REQUIRED WORK: Express the items as a two-column CSV with the headers item_text and answer, covering only the items starting at the line that contains "Chatons adoptés (61, 300)" and ending with the last item. Give one row per item, and put each value in a single quoted field with any line breaks replaced by spaces.
================================
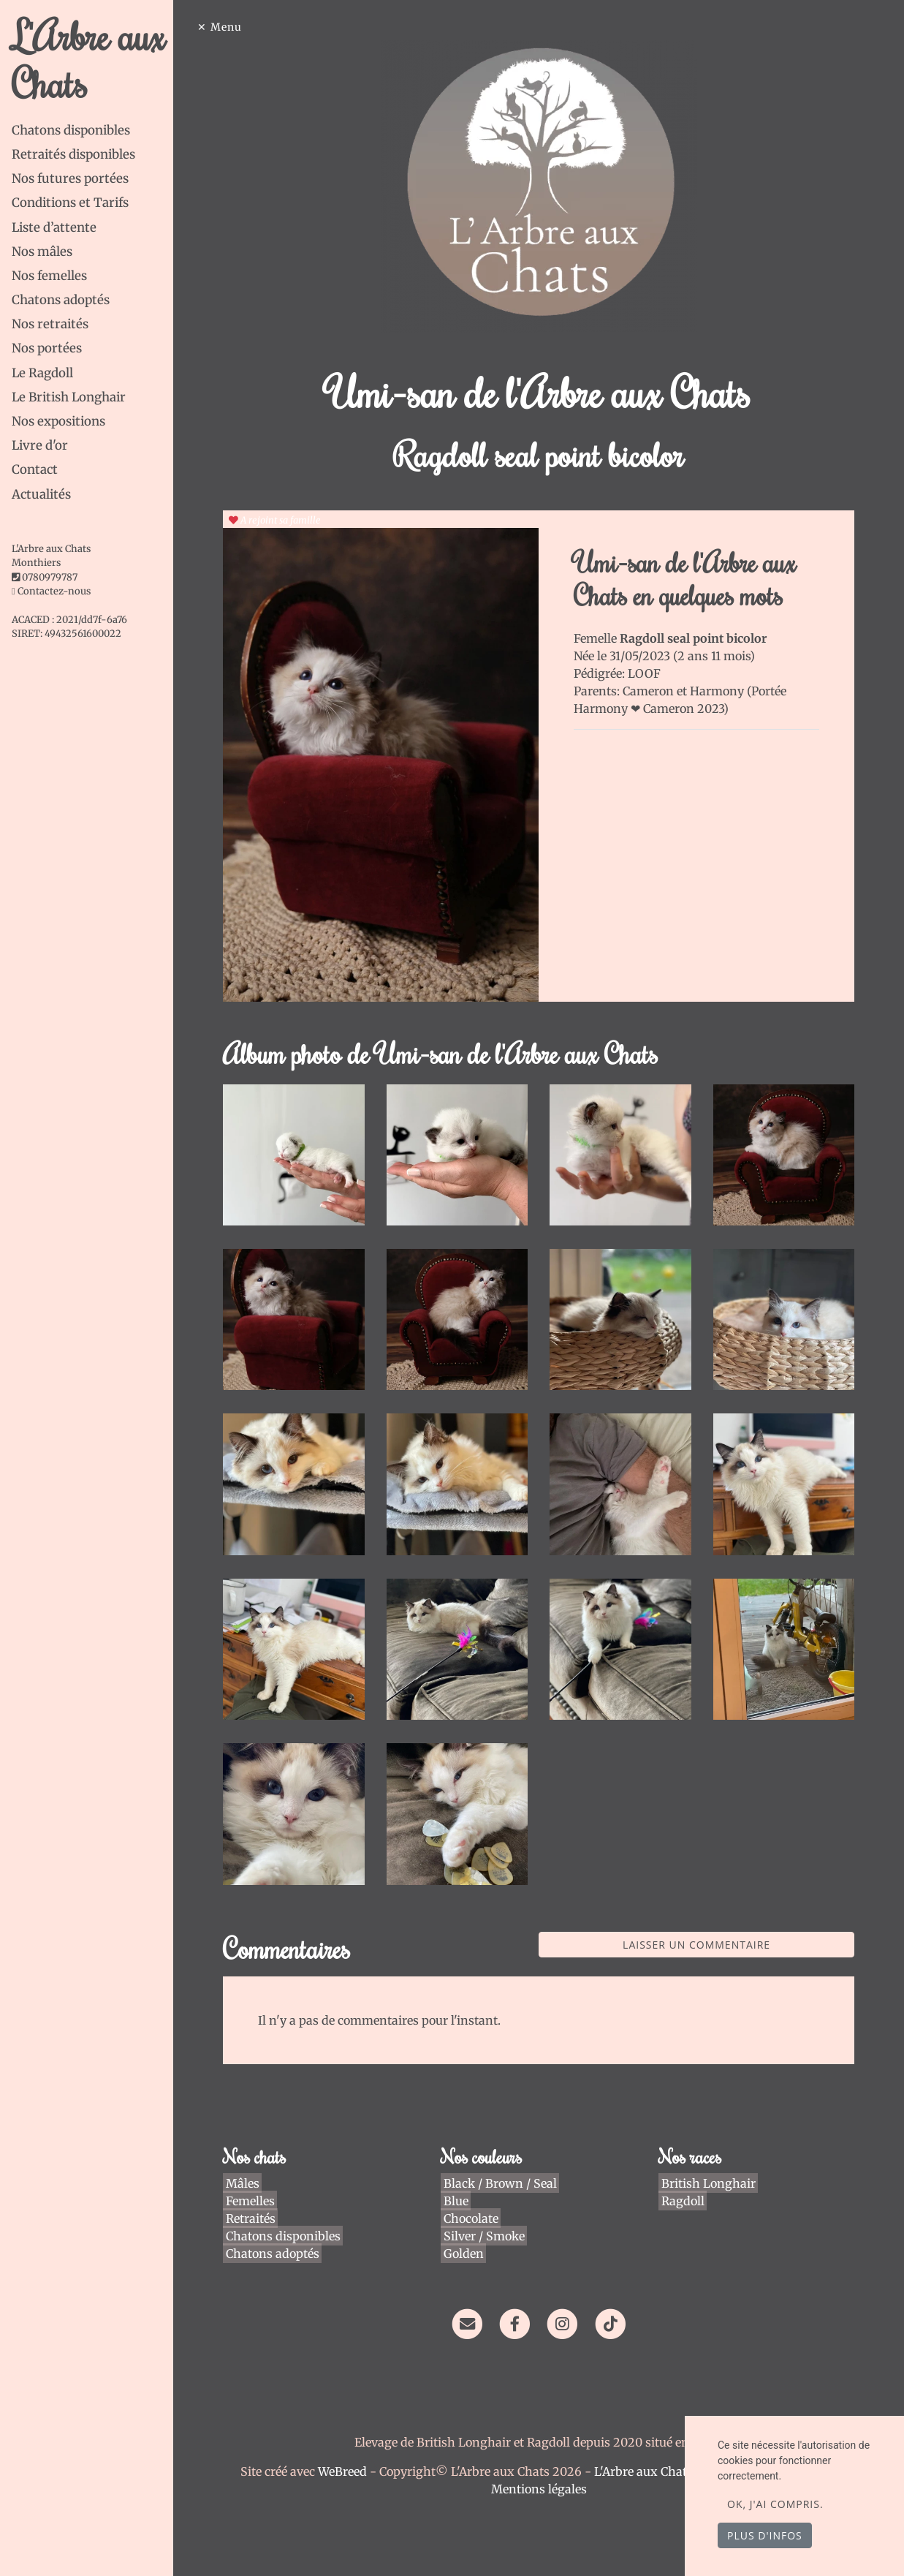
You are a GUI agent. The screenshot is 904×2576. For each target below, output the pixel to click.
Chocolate (474, 2199)
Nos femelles (49, 276)
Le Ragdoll (42, 373)
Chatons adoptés (61, 300)
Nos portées (47, 348)
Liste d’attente (54, 227)
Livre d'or (40, 445)
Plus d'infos (764, 2535)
================================
OUTPUT OF THE EXERCISE:
item_text,answer
"Chatons adoptés","(61, 300)"
"Nos portées","(47, 348)"
"Liste d’attente","(54, 227)"
"Livre d'or","(40, 445)"
"Plus d'infos","(764, 2535)"